Upregulation of functional β3-adrenergic receptor in the failing canine myocardium

Altered expression and functional responses to cardiac beta (3)-adrenergic receptors (ARs) may contribute to progressive cardiac dysfunction in heart failure (CHF). We compared myocyte beta (3)-AR mRNA and protein levels and myocyte contractile, [Ca2+](i) transient, and Ca2+ current (I-Ca.L) responses to BRL-37344 (BRL, 10(-8) mol/L), a selective beta (3)-AR agonist, in 9 instrumented dogs before and after pacing-induced CHF. Myocytes were isolated from left ventricular myocardium biopsy tissues.

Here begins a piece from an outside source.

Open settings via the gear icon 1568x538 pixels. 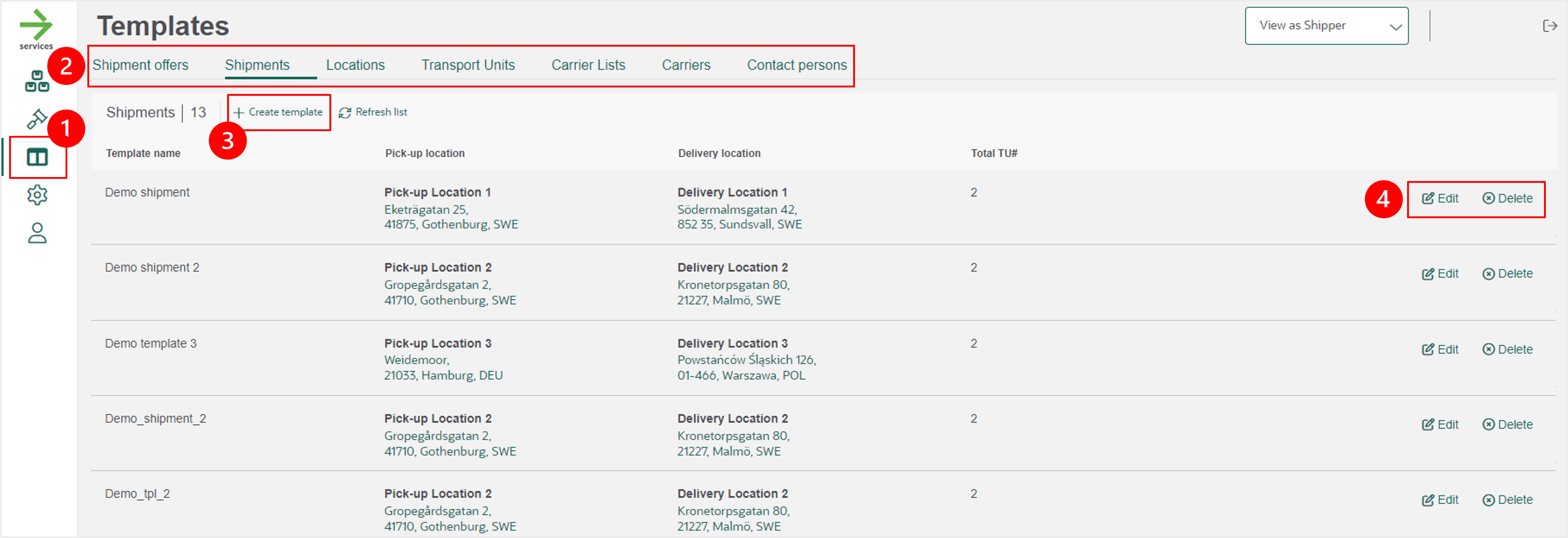point(37,195)
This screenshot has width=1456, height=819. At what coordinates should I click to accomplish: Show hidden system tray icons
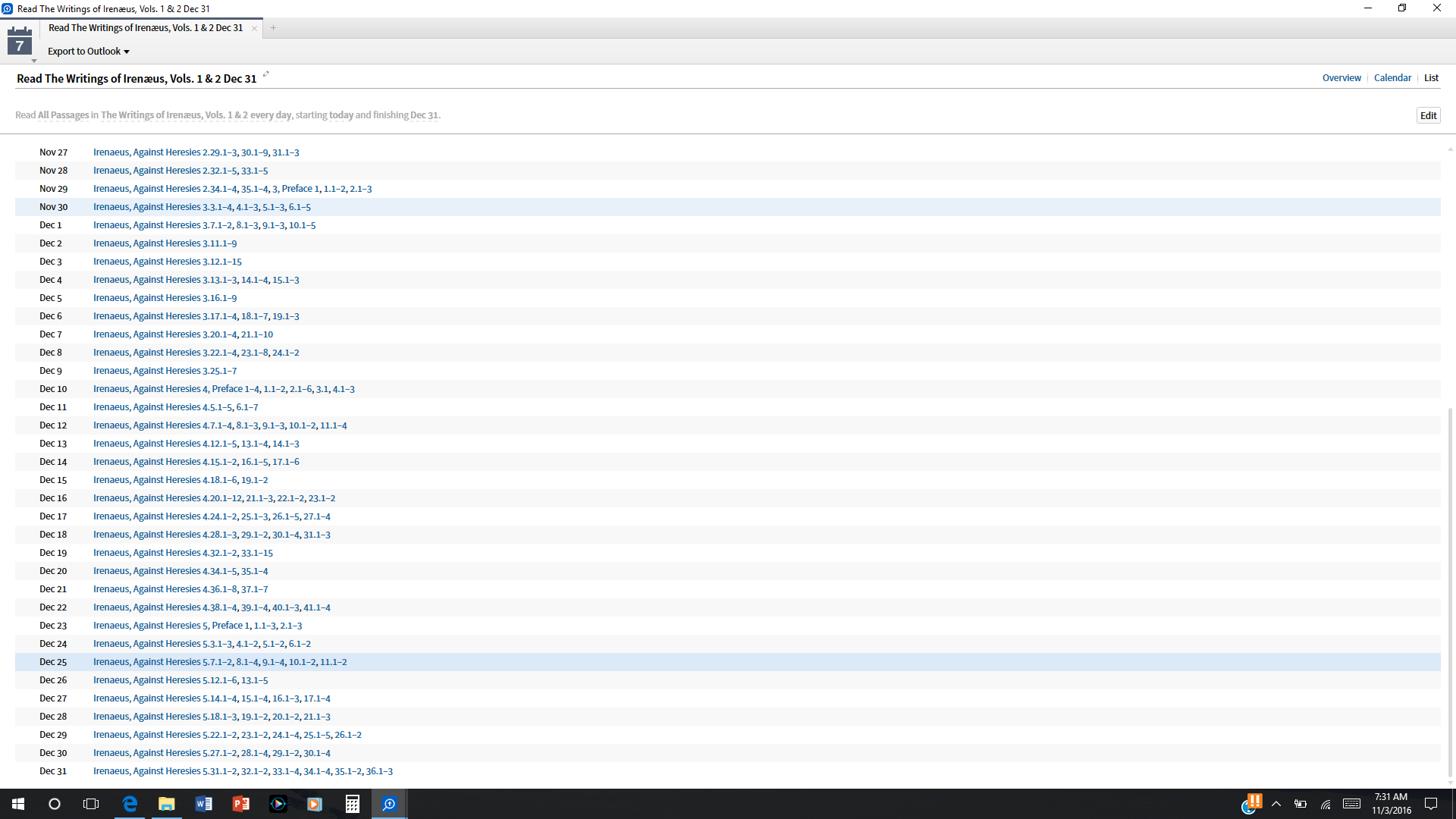click(x=1276, y=804)
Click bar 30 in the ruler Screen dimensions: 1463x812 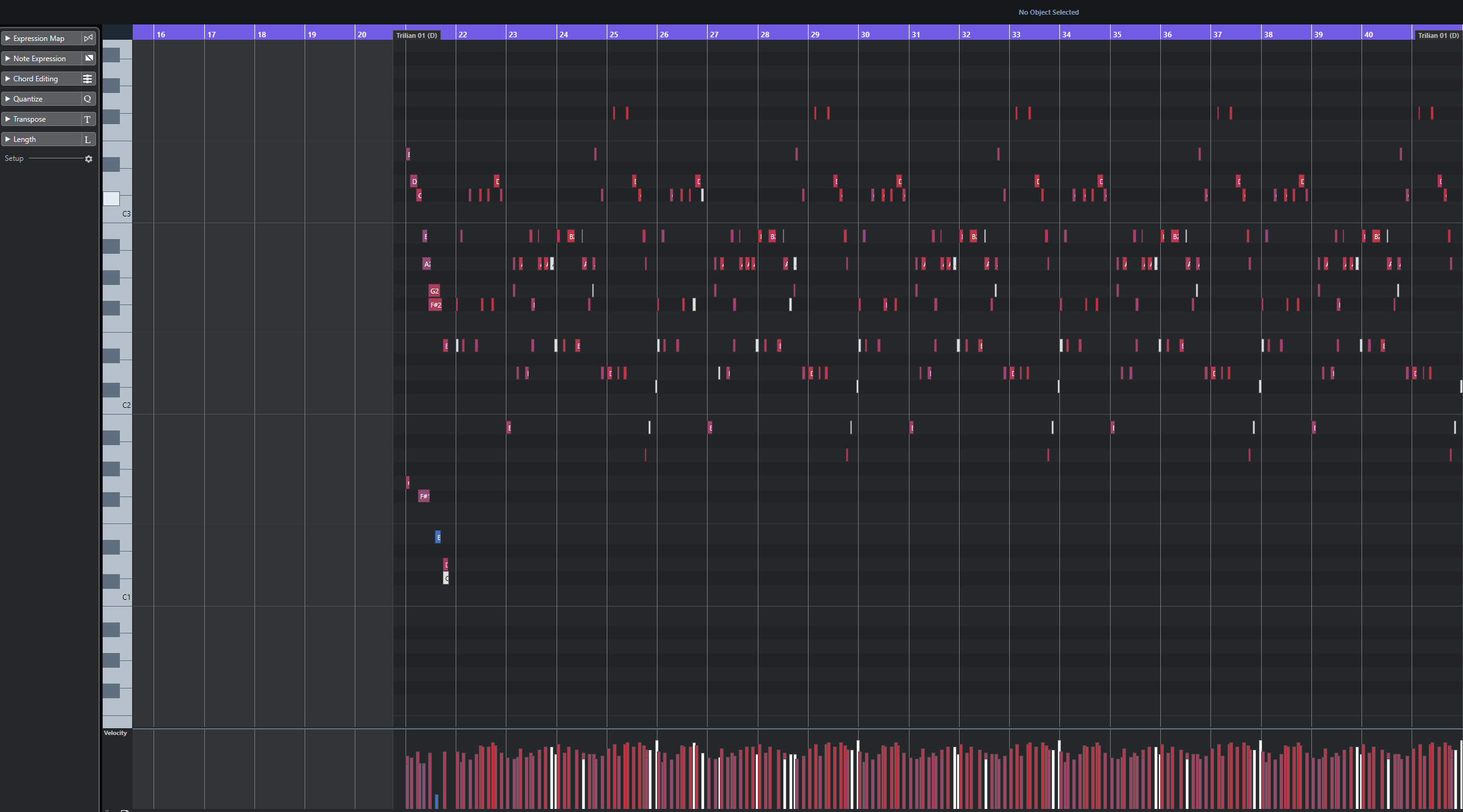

Using reverse transcription-polymerase chain reaction, we detected beta (3)-AR mRNA from myocyte total RNA in each animal. Using a cloned canine beta (3)-AR cDNA probe and myocyte poly A(+) RNA, we detected a single band about 3.4 kb in normal and CHF myocytes. beta (3)-AR protein was detected by Western blot. beta (3)-AR mRNA and protein levels were significantly greater in CHF myocytes than in normal myocytes. Importantly, these changes were associated with enhanced beta (3)-AR-mediated negative modulation on myocyte contractile response and [Ca2+](i) regulation. Compared with normal myocytes, CHF myocytes had much greater decreases in the velocity of shortening and relengthening with BRL accompanied by larger reductions in the peak systolic [Ca2+](i) transient and I-Ca.L. These responses were not modified by pretreating myocytes with metoprolol (a beta (1)-AR antagonist) or nadolol (a beta (1)- and beta (2)-AR antagonist), but were nearly prevented by bupranolol or L-748,337 (beta (3)-AR antagonists). We conclude that in dogs with pacing-induced CHF, beta (3)-AR gene expression and protein levels are upregulated, and the functional response to beta (3)-AR stimulation is increased. This may contribute to progression of cardiac dysfunction in CHF.